PETER METTLER | Director
Mettler produces works which elude categorization. Melding intuitive processes with drama, essay, experiment or documentation, his films hold a unique and influential position in creative expression not only in film but also in new art forms where cinema and other disciplines merge.
His films include Tectonic Plates (1992), Picture of Light (1994), Gambling Gods & LSD (2002), Petropolis (2009), and The End of Time (2012). He is also known as a collaborator on many other projects – e.g. as cinematographer and creative consultant on Jennifer Baichwal’s Manufactured Landscapes (2006).
He is currently experimenting with live sound and image mixing performances, working with anthropologist Jeremy Narby and musician Franz Treichler, performing around Europe.
Meditations on our world, rooted in personal experience, his works reflect the visions and wonder of their characters and audiences alike. Mettler’s films have garnered many prizes and been the focus of several retrospectives internationally. Retrospectives include TIFF, BAFICI, Lincoln Centre NYC, Jeu de Paume Paris, amongst others. His awards include Best Film & Cinematography & Writing at Hot Docs in Toronto, Director of Excellence at Yamagata, the La Sarraz Prize at Locarno, the Grand Prix and Prix du Jeune Publique at Vision Du Reel, and the Best Documentary Genie Award, Canada.
EMMA DAVIE | Director
Emma has made a wide variety of documentaries for national and international broadcasters and most recently directed a feature documentary called I Am Breathing with a fiction filmmaker, Morag MacKinnon. This film was nominated for three Scottish BAFTAs, won the Scottish BAFTA for Best Director, and played in over 50 countries.
Previous work includes What Age Can You Start Being An Artist? for Channel 4, which was shortlisted for a Grierson; Gigha. Buying Our Island, and Flight which was a co-production with Canada, while also pursuing more experimental work herself such as 71˚N, a co-production with Norway.

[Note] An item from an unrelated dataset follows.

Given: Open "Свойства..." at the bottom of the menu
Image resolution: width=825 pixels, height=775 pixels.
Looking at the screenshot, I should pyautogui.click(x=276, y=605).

She currently teaches at Edinburgh College of Art where she is Head of Film & TV and supervises many documentaries. She also works as mentor and advisor on films with companies such as DOXBOX and others, and regularly teaches on workshops and gives seminars internationally. She programmed documentaries for the Edinburgh International Film Festival, was on the board of the European Documentary Network for four years, and taught at the European Film College in Denmark for a year. She has also written widely on documentary-making practice. A background in performance theatre gave her a love of the collaborative process. For many years she ran a performance company called Clanjamfrie, which specialized in immersive large-scale shows incorporating performance and film, often in unusual spaces. She also collaborated with theatre directors such as Robert LePage on Tectonic Plates and first worked with Peter Mettler as an actress in the film version he directed of this in 1991. Emma was educated at Oxford University where she studied English literature, and then studied theatre in Paris.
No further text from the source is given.